Honey Bees eating Baker's Fondant

It is also a good time to fit a mouseguard, this is a grill that fits over the entrance of the hive and stops mice entering the hive through the winter, but allows the bees to enter or leave freely.

This piece of apparatus is to prevent the mice getting into the hive and setting up home. It goes across the hive entrance during winter months and is held in place by a couple of drawing pins. They will kill the bees and damage the frames and wax, if they do not kill the bees it compromises their health. It is also advisable to strap the hive down and together to survive strong winter winds. Beekeepers also have to be aware of the Wax Moth.

A Wax Moth
A Wax Moth

Damage caused by a Wax Moth
Damage caused by a Wax Moth

Wax moths get into the hive and lay their eggs in the wax comb, which causes damage and collapse of the waxed frames. The wax moth tunnels under capped honeycomb and make it completely unuseable.
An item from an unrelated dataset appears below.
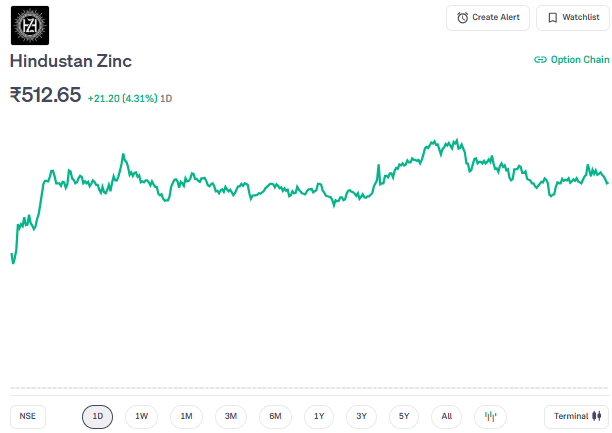
Task: Click the chain link icon beside Option Chain
Action: (540, 60)
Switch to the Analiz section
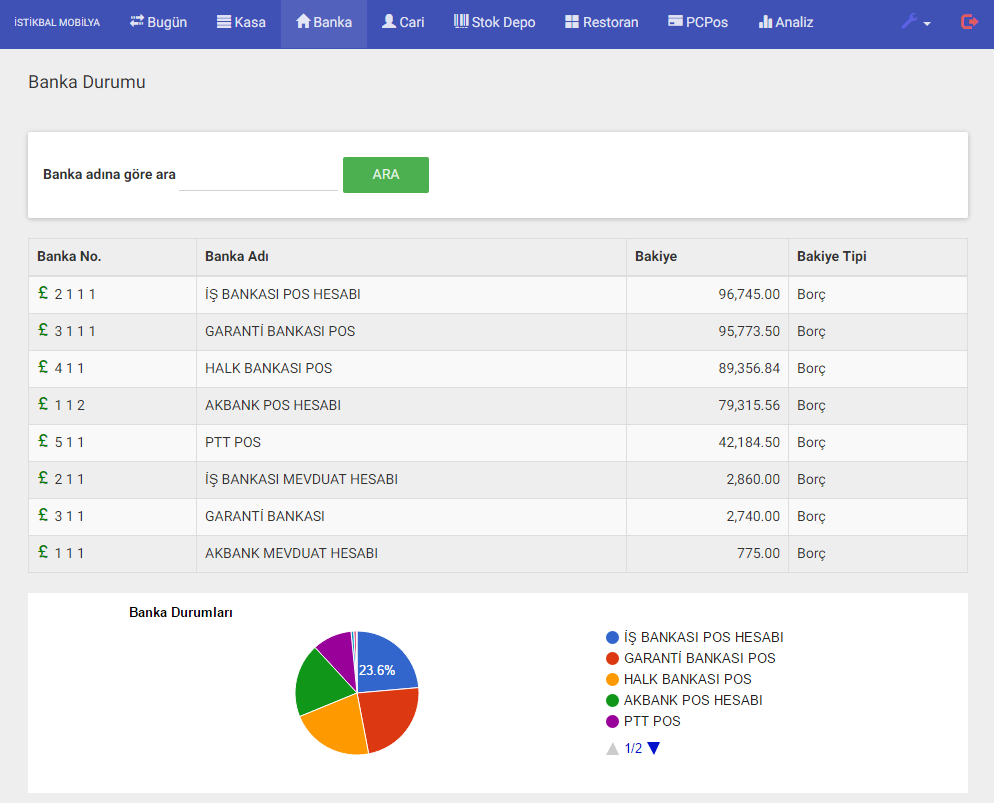Viewport: 994px width, 803px height. pos(785,22)
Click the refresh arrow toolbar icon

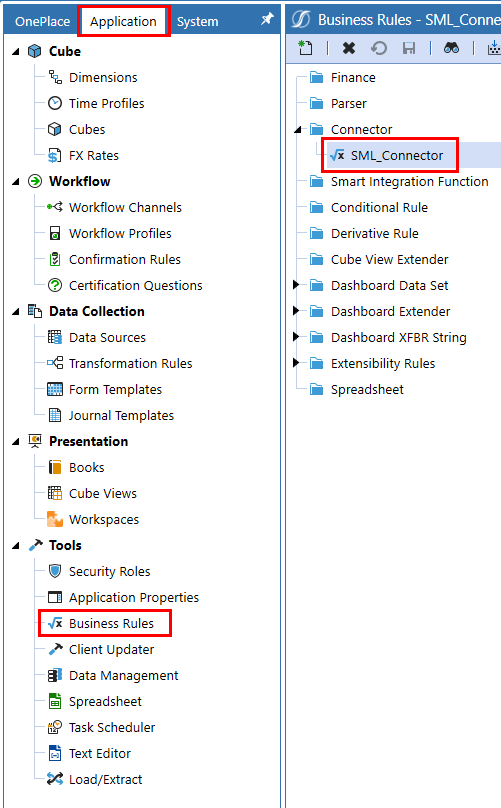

To survive the winter the colony reduces to about 10,000 bees with the older bees being thrown out and left to die. The remainder stay in a tight cluster around the queen, they keep the centre of the cluster to around 65°F (17°C). Around December they increase the temperature to 92°F (33°C) allowing the queen to start laying in January.

The bees regulate the temperature inside the hive throughout the year by fanning their wings and clustering. The outer bees of the cluster rotate with the inner bees, this helps to keep all the bees warm and regulate the temperature. They will move around the hive in a cluster, if the winter food is difficult to reach the workers will not leave the queen and could die of starvation.